I would like to store data in a queryable format without knowing ahead of time what fields a given packet of data will contain.
The simple/dumb approach seems to be something like a big key-value pair table with a key back to a table of ‘parent’ objects which the data describes.
The data will have the following properties:
- Many pieces of ‘metadata’ will be associated to a single parent object
- The data will always be in key-value pair form
- The data will not be heirachical (one level of key value pairs only)

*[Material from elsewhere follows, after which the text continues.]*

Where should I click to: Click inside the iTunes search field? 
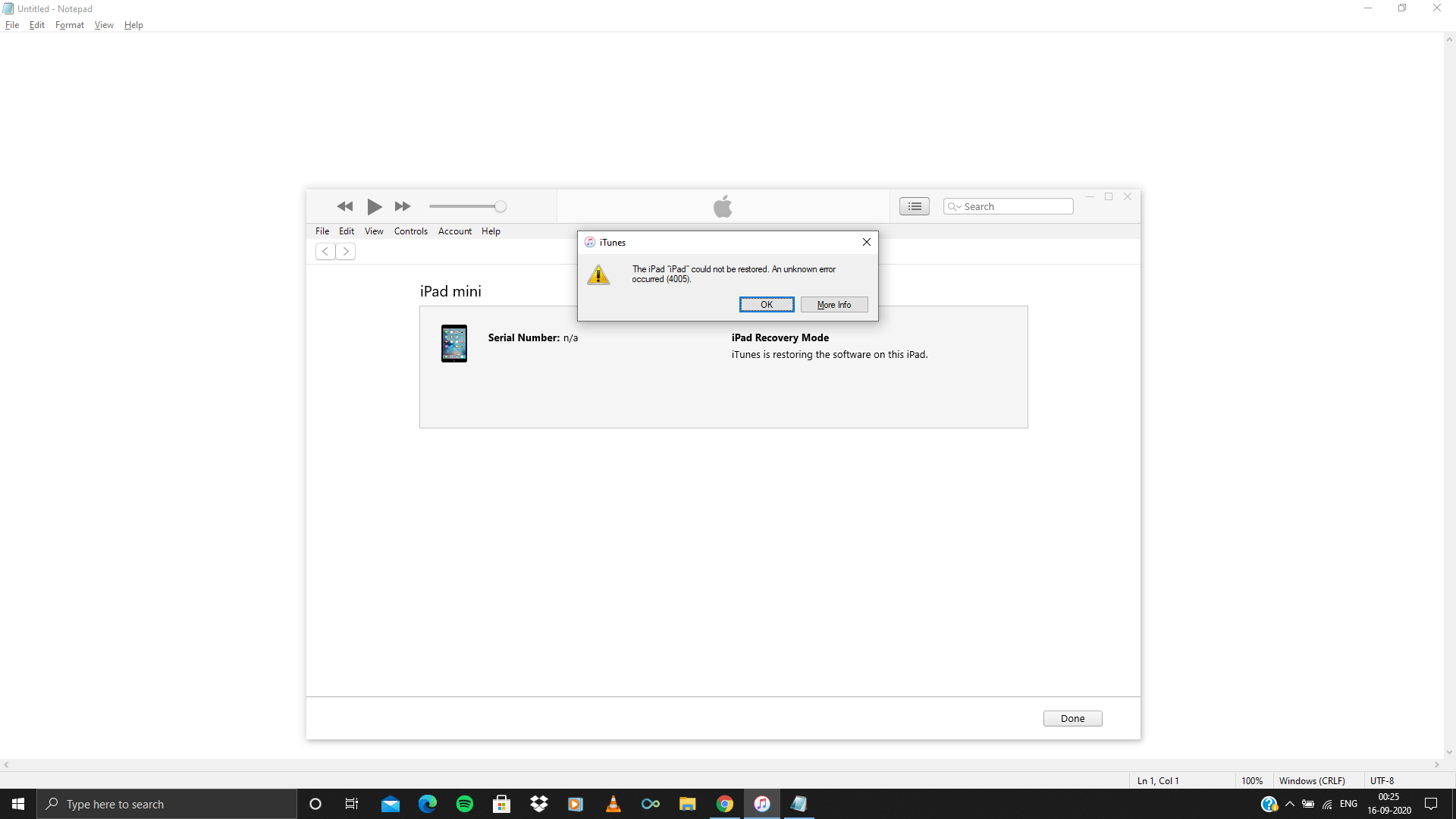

- There will be lots of it. Never purged. Moved to duplicate archive stores if required
For example
A log file is parsed and it’s messages pulled into some defined format based on some rules as follows:
- Log/System Name
- Location
- Date
- Time
- Level
- Message
There may be many logs parsed for many different systems. Each system may have different fields.
The Date/Time/Level/Message fields are only known when the rules for parsing the file are created, not when the data store is being built.
How would you go about this? What kind of database/design would you use?
Option 1: Use one of the NoSQL databases like MongoDB – I’m not familiar with these as I live in a mostly SQL Server world. These allow you to have records that are documents, not static number of columns like relational DB’s
Option 2: Relational DB
Table: Log {Id (PK), Date, Time, Level, Message}
Table: ExtraFields {Id (PK), FieldName}
Table: AdditionalFields {FieldId (PK), LogId (PK), Value}
Here each record would get a Log record, and then a number of additional fields in AdditionalFields, that link back to the LogId. You could then Load these into a Log object. The ExtraFields table would have all the types of fields. If it doesn’t exist when you load a record, then you add another one. So this might have URL, IP, User-Agent etc if it was web logs.
Alternatively, you could avoid the ExtraFields table and just put the field name directly in the AdditionalFields table.